CNN  — 

President Joe Biden won the 2020 election as polls suggested he would. His victory, however, ended up being tighter nationally and in a number of swing states than expected. The question of why that happened has dogged pollsters since the election.

On Tuesday, a number of Democratic pollsters (ALG Research, Garin-Hart-Yang Research Group, GBAO Strategies, Global Strategy Group and Normington Petts) put out a statement as to why they think their internal polls were off. It jibes with a lot of the analysis I and others have said publicly.

Perhaps the biggest takeaway is that the people who aren’t answering polls are systematically different than those who do answer the polls. This is likely the case among White voters without a college degree. Additionally, voters who were less likely to turn out but still did seemed to favor former President Donald Trump at higher levels than expected.

Not being able to accurately gauge the preferences of non-college White voters is a huge problem for pollsters. This group has become increasingly Republican the last few cycles and favored Trump by around 30 points this past election cycle. They make up a larger share of the electorate than two key groups individually: voters of color and Whites with a college degree.

Pre-election polls suggested that Biden would make major gains with this group. It didn’t happen. (Still, polls did a fairly decent job of gaming out what would happen in the rest of the electorate, such as the shift in Hispanics toward Trump.)
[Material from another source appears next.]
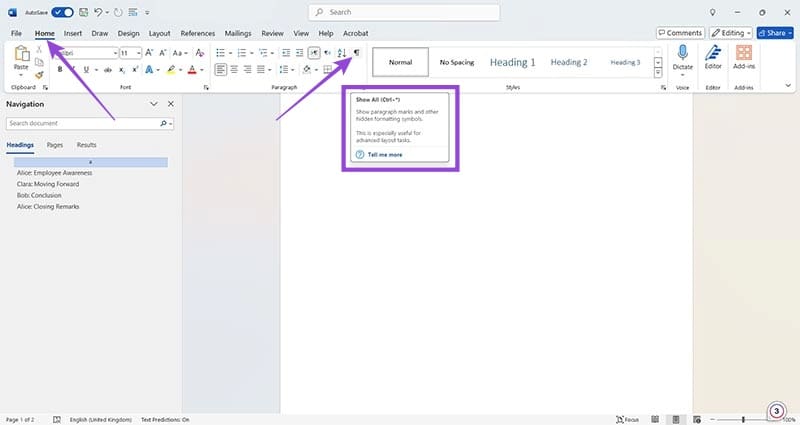The image size is (800, 425).
Task: Click the Format Painter icon
Action: [x=39, y=74]

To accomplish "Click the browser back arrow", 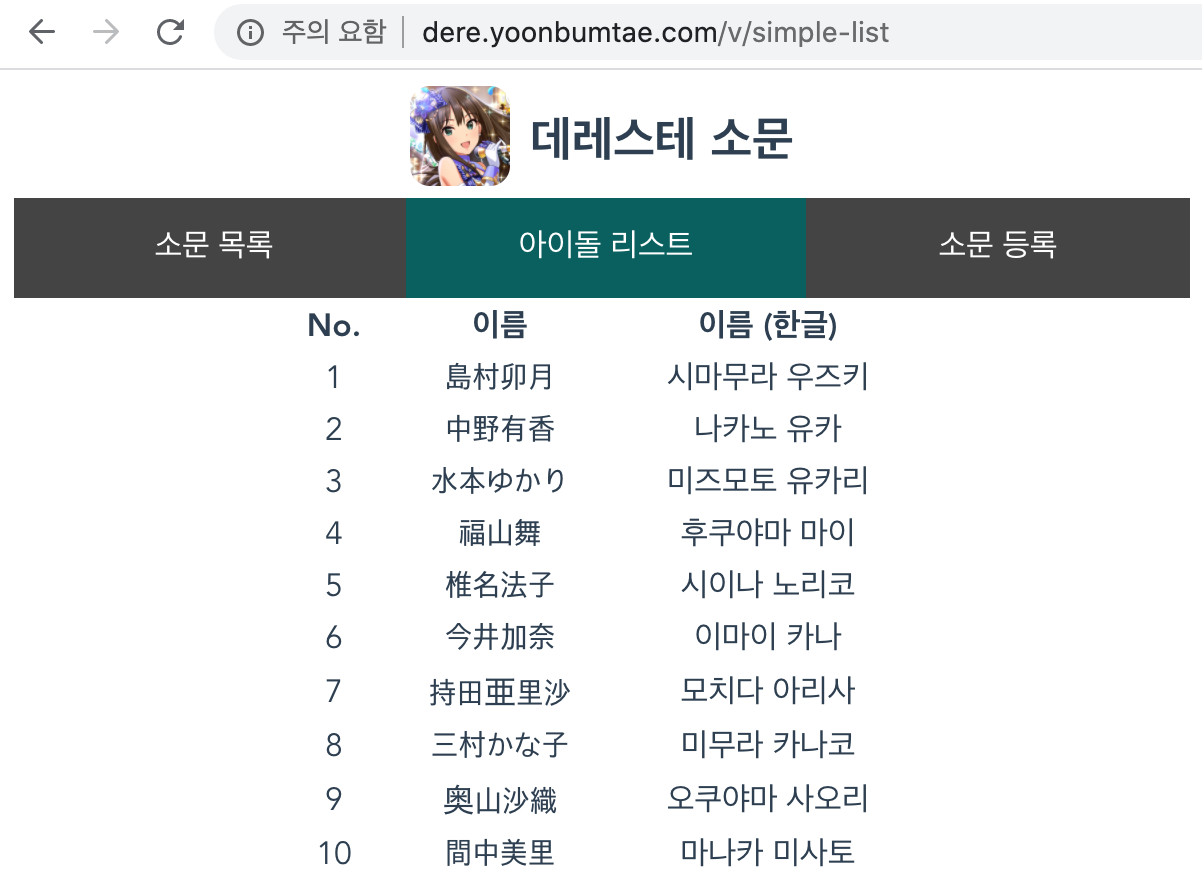I will [x=41, y=33].
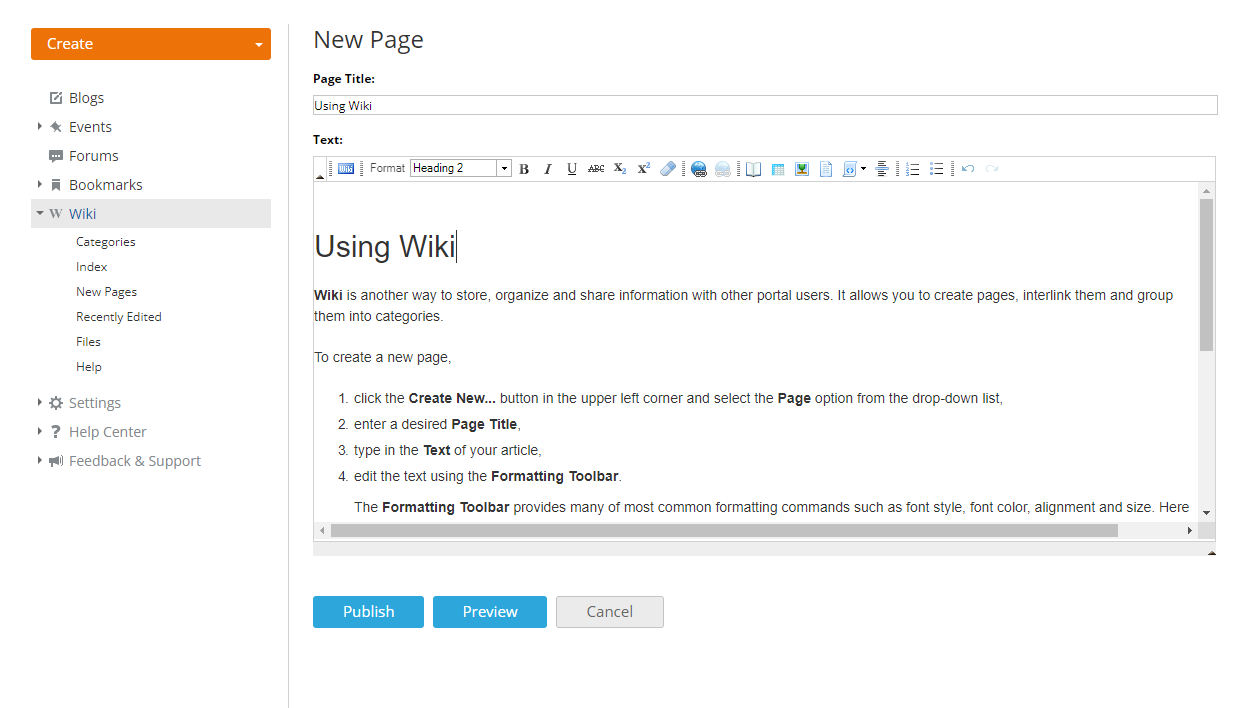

My own initial analysis after the election showed that the polling errors tended to be greatest in states where the non-college White share of the population was largest. It was not the case, however, that in most of these places that pollsters didn’t have enough White voters without a college degree in their polls.
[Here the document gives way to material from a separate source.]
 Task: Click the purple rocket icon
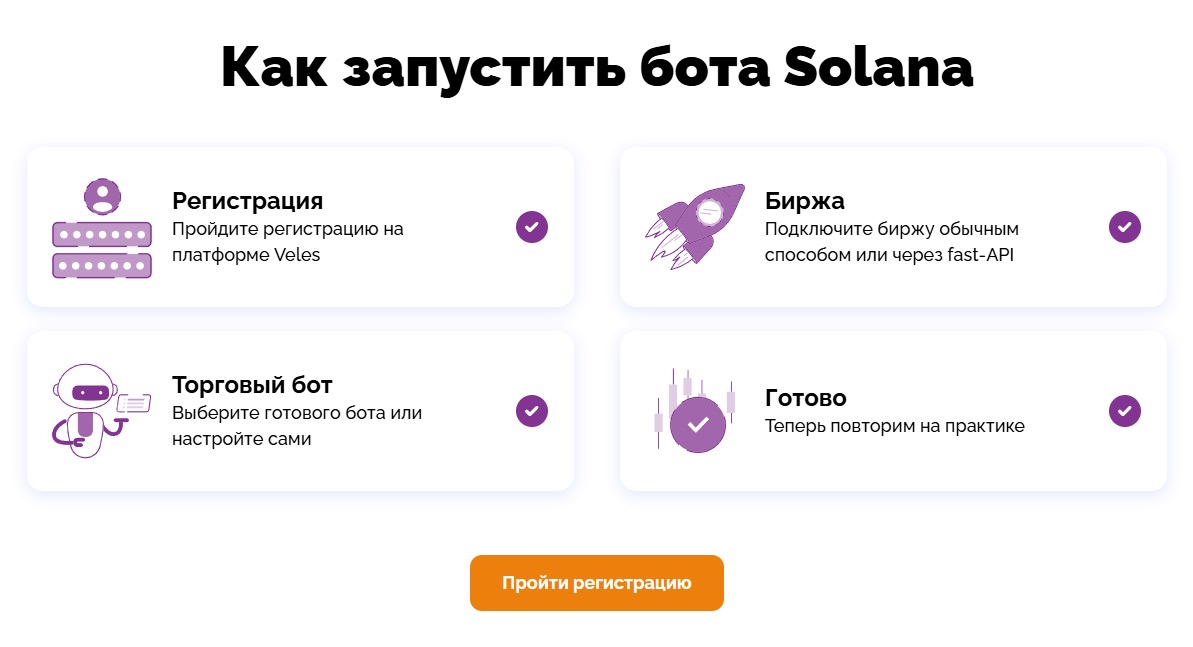click(695, 226)
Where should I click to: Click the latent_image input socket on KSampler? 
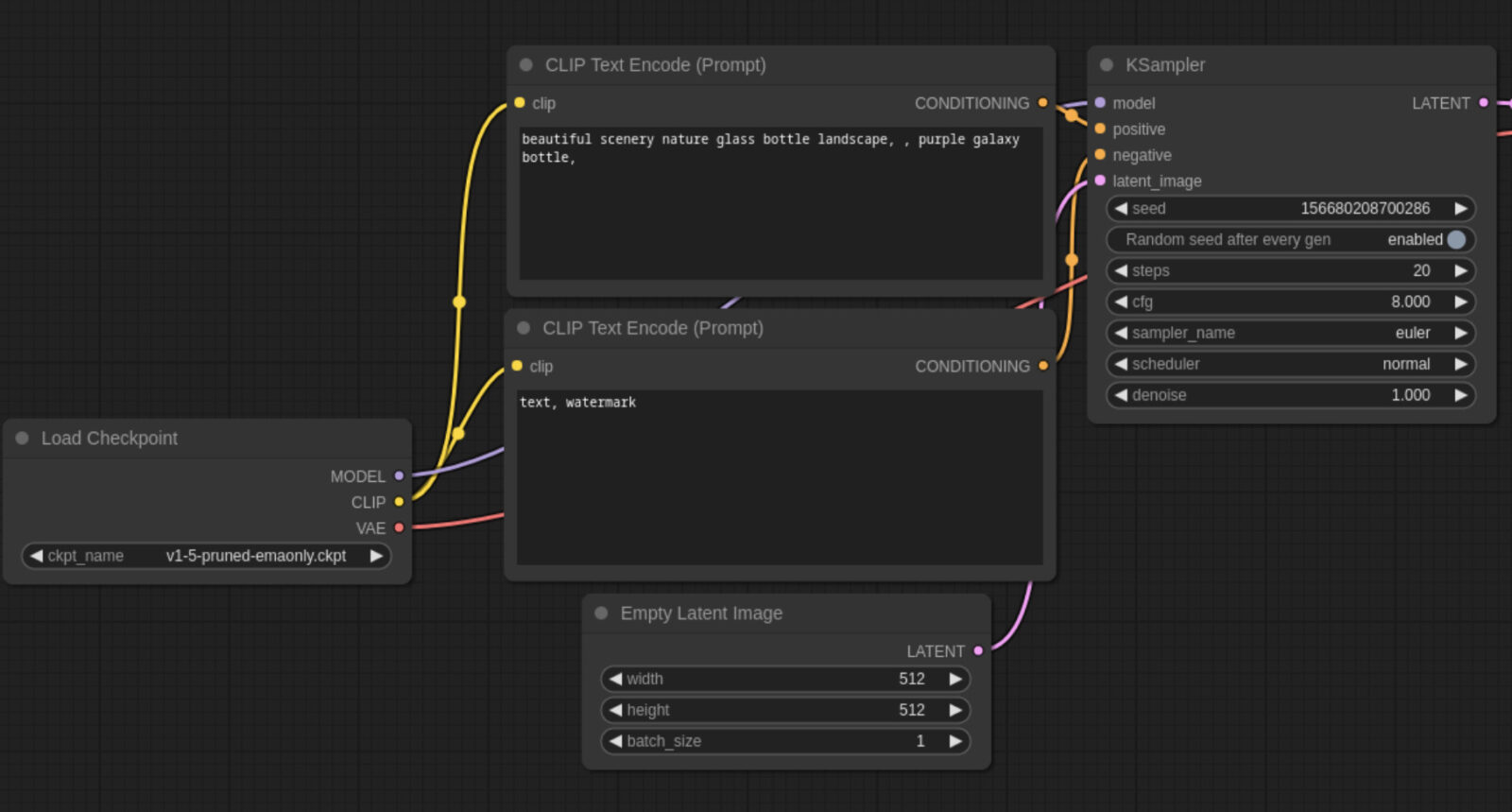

Instead, it was likely the case that the people who weren’t answering polls in places where a lot of non-college White voters resided had different political beliefs than those who did answer the polls.

The reasons why the people who picked up the phones differed is up for discussion. The Democratic pollsters suggested two potential reasons that seem plausible.
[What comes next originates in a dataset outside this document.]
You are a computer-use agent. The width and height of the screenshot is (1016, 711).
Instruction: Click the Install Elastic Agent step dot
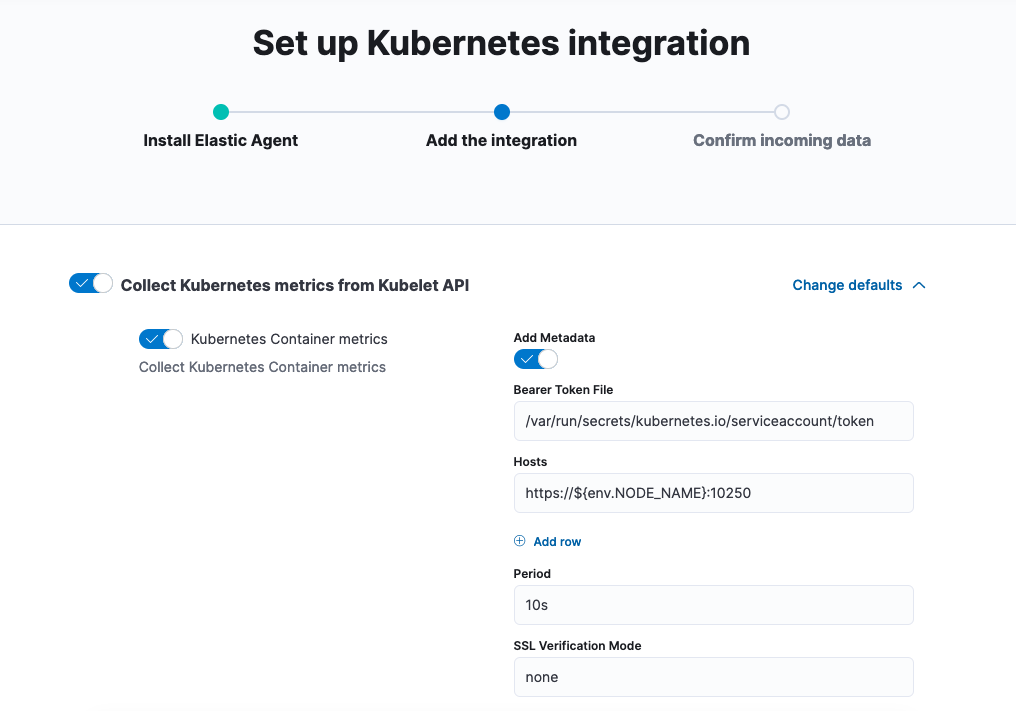pos(220,112)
The first is that voters with low social trust are less likely to take polls. We know from previous research that those voters are less likely to have college degrees and more likely to be fans of Trump.

If you follow this line of thinking, the White voters without a college degree who do participate in polls are more likely to back Democratic candidates than this demographic as a whole. Allowing this subsection to stand in for all White voters without a college degree simply won’t make up for the problem of the polls not capturing those who don’t participate.

The second explanation is that the coronavirus pandemic exacerbated the problem of Biden voters being more likely to answer polls. There had been reports from pollsters that response rates rose because people were stuck inside because of Covid-19.

The people who were stuck inside, however, were more likely to be Democrats. According to a mid-March Axios/Ipsos poll, Democrats were 34 points more likely to say that they were staying home as much as possible because of the coronavirus outbreak. Among those who worked full or part time, Democrats were 20 points more likely to say they had worked at home or remote than their usual workplace.

These general patterns hold, even when controlling for education levels and race.

The last big takeaway was that the people who did turn out and weren’t expected to were far more likely to be Republican than these pollsters thought.

While accounting for every individual pollster’s individual turnout expectations is difficult, the Democratic pollsters’ belief does fit overarching narratives.

A previous study from Equis Research, a Democratic firm, found that Trump made some of his biggest gains from Hispanic voters who usually don’t vote.

The network exit poll also suggests (as I noted previously) that low propensity voters may have actually been more helpful to Trump than is commonly assumed.

Biden won by 1 point among voters 25 years and older, according to the exit polls. I zone in on this group because at least by age, every voter in this group was eligible to vote in 2016.

When we look at just those voters 25 years and older that say they didn’t vote in 2016, Trump won by 3 points.

If pollsters thought that the higher turnout would benefit Biden, they were likely solely mistaken.

The question obviously now is where to go from here. Obviously, pollsters will continue to spend a lot of time looking over the data. Two elections in a row where Trump was underestimated is not a good thing for the pollster profession.

Still, keep in mind that in most races and on most issues, voters aren’t split nearly down the middle. The national polls overestimated Biden’s margin by less than 4 points. If someone or some issue is as popular as Biden is today (about 15 points more of the public approves than disapproves), you can be pretty sure that is real and not an artifact of a polling error.